= OBJECTIF 1 =
Dans le texte sur la perte d'ensoleillement entre voisins, sur quel article du code civil repose la responsabilité pour trouble de voisinage qualifié d'anormal ?
= OBJECTIF 2 =
Renvoie sans rien modifier le passage du texte sur la perte d'ensoleillement entre voisins qui commence par les mots « La responsabilité pour trouble de » et se termine par « intérêts - . ».

= TEXTE DU DOCUMENT =
A l’origine, la perte de soleil et aussi de vue, notamment sur l’horizon, ne s’indemnisait pas. Le droit de propriété était tout-puissant. Une seule exception concernait les situations abusives ; « le droit cesse là où l’abus commence » ; fondée sur un ancien arrêt Clément-Bayard – chambre des requêtes du 31 août 1915 - , la doctrine de l’abus du droit de propriété supposait une faute commise dans l’intérêt de nuire au propriétaire voisin.


La responsabilité civile du nouvel article 1240 du code civil – ancien article 1382 avant l’ordonnance du 10 février 2016 –

Par la suite, faire de l’ombre à son voisin se réglait au moyen d’une action très générale, celle de la responsabilité civile : « Tout fait quelconque de l’homme, qui cause à autrui un dommage, oblige celui par la faute duquel il est arrivé, à le réparer » . Il faut là aussi rapporter la preuve d’une faute commise, mais également celle d’un préjudice subi et puis un lien de causalité.

 

La responsabilité pour trouble de voisinage qualifié d’anormal – article 544 du code civil –

Désormais, l’action est plutôt engagée sur la base de la responsabilité sans faute, pour trouble de voisinage. La formation de ce droit est prétorienne – C Cass 3ème ch civ du 4 février 1971 et C Cass 2ème ch civ n°84-16379 du 19 novembre 1986 . Il faut ici prouver, non plus une faute, mais un caractère anormal, en quelque sorte inacceptable, du trouble apporté à un voisin dans la jouissance de son immeuble. Le trouble peut être sonore, visuel, olfactif et même esthétique ; il peut provenir d’un risque – d’incendie – ou d’une gêne apportée à l’usage du fond voisin. La réparation se fait en nature – démolition – ou par équivalent – dommages et intérêts - .

L’ensoleillement ne constitue pas un droit acquis ; ainsi la responsabilité pour trouble doit s’apprécier en fonction de la situation créée et non du privilège perdu ; car tout propriétaire doit s’attendre à être privé d’un tel avantage, sauf à rendre impossible toute évolution du tissu construit – C Appel Toulouse 1ère ch n°2330/89 du 17 septembre 1991 - .

= LIGNES FOURNIES =
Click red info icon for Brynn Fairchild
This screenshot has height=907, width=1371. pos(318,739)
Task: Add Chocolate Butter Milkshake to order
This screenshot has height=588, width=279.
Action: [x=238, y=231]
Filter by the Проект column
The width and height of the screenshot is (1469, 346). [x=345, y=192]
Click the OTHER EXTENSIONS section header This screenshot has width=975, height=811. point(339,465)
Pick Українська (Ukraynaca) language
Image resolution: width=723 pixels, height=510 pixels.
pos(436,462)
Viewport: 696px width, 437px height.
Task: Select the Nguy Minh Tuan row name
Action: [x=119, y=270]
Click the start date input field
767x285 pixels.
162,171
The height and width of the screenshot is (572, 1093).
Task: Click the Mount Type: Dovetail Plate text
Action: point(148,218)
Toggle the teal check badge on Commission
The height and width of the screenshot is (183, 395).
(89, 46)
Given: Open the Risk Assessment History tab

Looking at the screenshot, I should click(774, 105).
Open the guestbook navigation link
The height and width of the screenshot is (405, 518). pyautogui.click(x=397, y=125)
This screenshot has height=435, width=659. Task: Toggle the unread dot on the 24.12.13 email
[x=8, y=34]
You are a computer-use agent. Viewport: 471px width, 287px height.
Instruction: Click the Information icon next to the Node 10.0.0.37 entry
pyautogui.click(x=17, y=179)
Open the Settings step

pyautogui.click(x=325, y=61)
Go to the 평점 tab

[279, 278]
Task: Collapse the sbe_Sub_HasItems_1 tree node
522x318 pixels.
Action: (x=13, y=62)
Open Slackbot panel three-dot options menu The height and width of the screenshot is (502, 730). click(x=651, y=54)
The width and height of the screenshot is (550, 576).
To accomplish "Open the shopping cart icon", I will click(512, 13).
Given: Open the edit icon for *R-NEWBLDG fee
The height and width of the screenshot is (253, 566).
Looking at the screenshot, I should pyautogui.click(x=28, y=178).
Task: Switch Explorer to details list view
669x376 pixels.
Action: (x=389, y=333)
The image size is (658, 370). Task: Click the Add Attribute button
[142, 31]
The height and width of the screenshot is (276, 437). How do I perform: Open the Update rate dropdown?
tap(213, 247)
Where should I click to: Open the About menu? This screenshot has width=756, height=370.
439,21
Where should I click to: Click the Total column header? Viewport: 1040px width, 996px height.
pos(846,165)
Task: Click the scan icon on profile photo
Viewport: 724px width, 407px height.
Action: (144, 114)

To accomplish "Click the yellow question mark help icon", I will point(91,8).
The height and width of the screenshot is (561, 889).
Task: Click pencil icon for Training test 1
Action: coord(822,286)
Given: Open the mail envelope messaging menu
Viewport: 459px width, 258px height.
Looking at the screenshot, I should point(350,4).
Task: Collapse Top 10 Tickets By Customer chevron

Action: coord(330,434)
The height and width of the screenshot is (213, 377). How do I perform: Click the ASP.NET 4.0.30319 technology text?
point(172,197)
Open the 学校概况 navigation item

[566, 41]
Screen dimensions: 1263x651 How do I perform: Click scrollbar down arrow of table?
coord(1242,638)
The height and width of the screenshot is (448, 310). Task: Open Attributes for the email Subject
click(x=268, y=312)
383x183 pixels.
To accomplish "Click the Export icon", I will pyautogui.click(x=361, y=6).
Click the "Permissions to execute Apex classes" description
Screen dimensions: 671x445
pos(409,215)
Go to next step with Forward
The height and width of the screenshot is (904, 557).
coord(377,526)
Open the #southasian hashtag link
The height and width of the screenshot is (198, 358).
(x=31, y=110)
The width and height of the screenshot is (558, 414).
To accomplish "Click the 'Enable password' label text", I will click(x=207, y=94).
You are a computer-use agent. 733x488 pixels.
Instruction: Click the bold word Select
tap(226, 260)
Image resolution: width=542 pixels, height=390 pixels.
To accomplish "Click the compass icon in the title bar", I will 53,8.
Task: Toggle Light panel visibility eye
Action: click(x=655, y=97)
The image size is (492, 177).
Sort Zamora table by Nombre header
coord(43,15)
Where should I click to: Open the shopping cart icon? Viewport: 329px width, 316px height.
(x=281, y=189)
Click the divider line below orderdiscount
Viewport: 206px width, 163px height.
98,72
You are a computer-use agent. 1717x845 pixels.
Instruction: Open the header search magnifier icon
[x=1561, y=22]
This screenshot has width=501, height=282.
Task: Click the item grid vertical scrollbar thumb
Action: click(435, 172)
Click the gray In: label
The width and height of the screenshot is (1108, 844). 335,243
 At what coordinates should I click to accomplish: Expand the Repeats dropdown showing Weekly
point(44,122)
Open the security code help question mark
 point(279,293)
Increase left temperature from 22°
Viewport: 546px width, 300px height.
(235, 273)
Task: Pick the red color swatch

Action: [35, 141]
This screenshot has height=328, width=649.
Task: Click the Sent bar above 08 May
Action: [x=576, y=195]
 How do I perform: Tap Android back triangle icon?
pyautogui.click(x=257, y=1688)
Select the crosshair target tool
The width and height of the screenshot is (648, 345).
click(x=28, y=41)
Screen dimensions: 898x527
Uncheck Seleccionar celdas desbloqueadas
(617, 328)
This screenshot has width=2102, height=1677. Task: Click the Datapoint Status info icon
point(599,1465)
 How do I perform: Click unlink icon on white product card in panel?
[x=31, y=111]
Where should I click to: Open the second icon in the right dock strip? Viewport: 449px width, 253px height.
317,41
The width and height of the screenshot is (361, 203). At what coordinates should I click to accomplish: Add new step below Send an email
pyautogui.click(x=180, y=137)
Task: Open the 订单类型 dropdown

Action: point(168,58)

= RÉPONSE 1 =
L'article 544 du code civil.

= RÉPONSE 2 =
La responsabilité pour trouble de voisinage qualifié d’anormal – article 544 du code civil –

Désormais, l’action est plutôt engagée sur la base de la responsabilité sans faute, pour trouble de voisinage. La formation de ce droit est prétorienne – C Cass 3ème ch civ du 4 février 1971 et C Cass 2ème ch civ n°84-16379 du 19 novembre 1986 . Il faut ici prouver, non plus une faute, mais un caractère anormal, en quelque sorte inacceptable, du trouble apporté à un voisin dans la jouissance de son immeuble. Le trouble peut être sonore, visuel, olfactif et même esthétique ; il peut provenir d’un risque – d’incendie – ou d’une gêne apportée à l’usage du fond voisin. La réparation se fait en nature – démolition – ou par équivalent – dommages et intérêts - .